New York, Feb 20, 2026, 07:18 EST — Premarket
- Transocean climbed roughly 2% before the bell, with the offshore driller posting its 2025 results and giving fresh numbers on its rig contract backlog.
- The company pointed to reduced debt and stronger free cash flow for 2025, while also outlining its revenue and cost targets for 2026.
- The fleet status report revealed roughly $610 million in additional backlog, tied to 10 new fixtures logged since October.
Transocean Ltd shares edged up 1.9% to $6.36 in Friday’s premarket, with the offshore driller releasing both its fourth-quarter and full-year numbers alongside an update on rig contracts.

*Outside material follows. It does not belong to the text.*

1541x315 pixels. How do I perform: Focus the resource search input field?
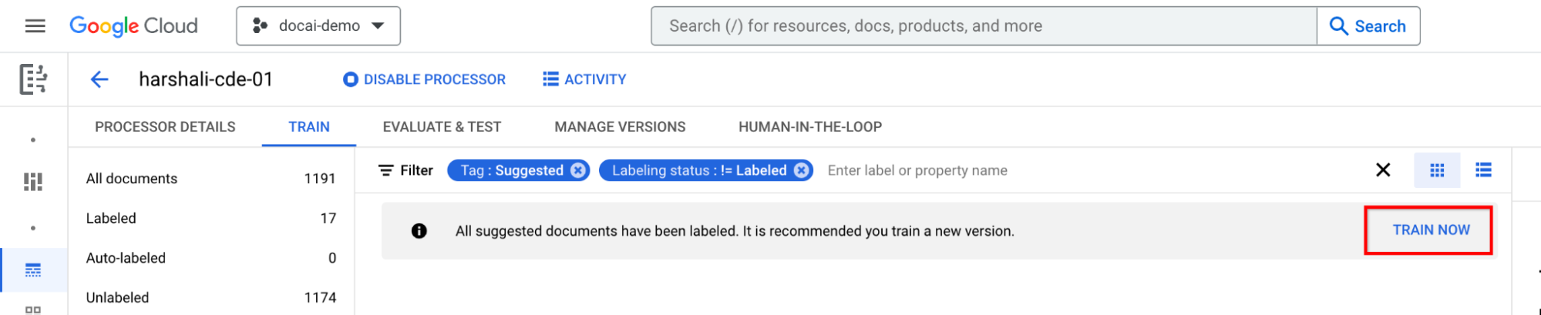(983, 26)

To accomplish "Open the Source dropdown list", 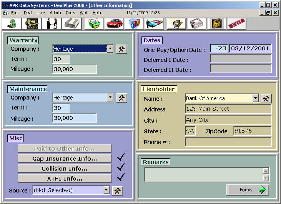I will point(106,190).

The company reported a jump in 2025 contract drilling revenues to $3.965 billion. Adjusted EBITDA landed at $1.37 billion, serving as a read on cash earnings, and free cash flow reached $626 million. Debt was down, now sitting at $5.686 billion. For 2026, management is forecasting contract drilling revenues between $3.8 billion and $3.95 billion, with operating and maintenance expense projected from $2.25 billion to $2.375 billion. CEO Keelan Adamson pointed to progress on the balance sheet, highlighting $1.3 billion in debt principal retired.
Transocean, in its latest fleet status update, said it has secured 10 new contract fixtures since October, tacking on roughly $610 million to its backlog and pushing the total up to around $6.1 billion. Highlights include a Deepwater Mykonos contract with bp in Brazil, plus multiple options and extensions on other rigs. Some dayrates topped $400,000.

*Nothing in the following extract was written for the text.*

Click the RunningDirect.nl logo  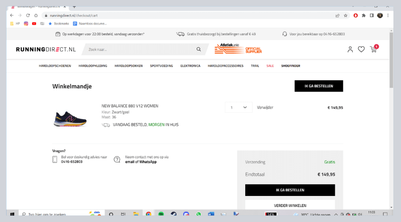45,50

Oil’s run to its highest levels in half a year has set the tone for offshore drillers, as crude prices shape spending plans and spur longer-cycle projects. Still, news flow doesn’t always cooperate. On Friday, Reuters said oil prices were headed for their first weekly advance in three weeks, driven by escalating U.S.-Iran tensions.
Analysts are starting to show more restraint on valuation, despite rising estimates. Barclays cut Transocean to “Equalweight” from “Overweight” on Feb. 18, but still bumped its price target up to $6, Investing.com reported. Investing
The earnings release comes as Transocean pushes deeper into consolidation. Just earlier this month, the company announced a $5.8 billion all-stock agreement to acquire Valaris, with both sides expecting to seal the deal in the back half of 2026.
Early action saw peers ticking higher as well. Valaris climbed 1.7%, with Noble Corp ahead 2.4% in premarket trading.
Execution remains the near-term hurdle. Rigs sit idle, shipyard schedules drift, and that so-called “backlog” isn’t locked in if clients push work out. Dayrates? Those can fade fast if oil prices dip or operators clamp down on budgets—pressuring cash flow at the very moment Transocean needs to keep chipping away at its debt.
Investors want specifics on the 2026 bridge—utilization, downtime, any hints around pricing—along with news about the Valaris partnership and what kind of synergies are actually expected there. Transocean’s results call comes up next, set for 9 a.m. EST on Friday.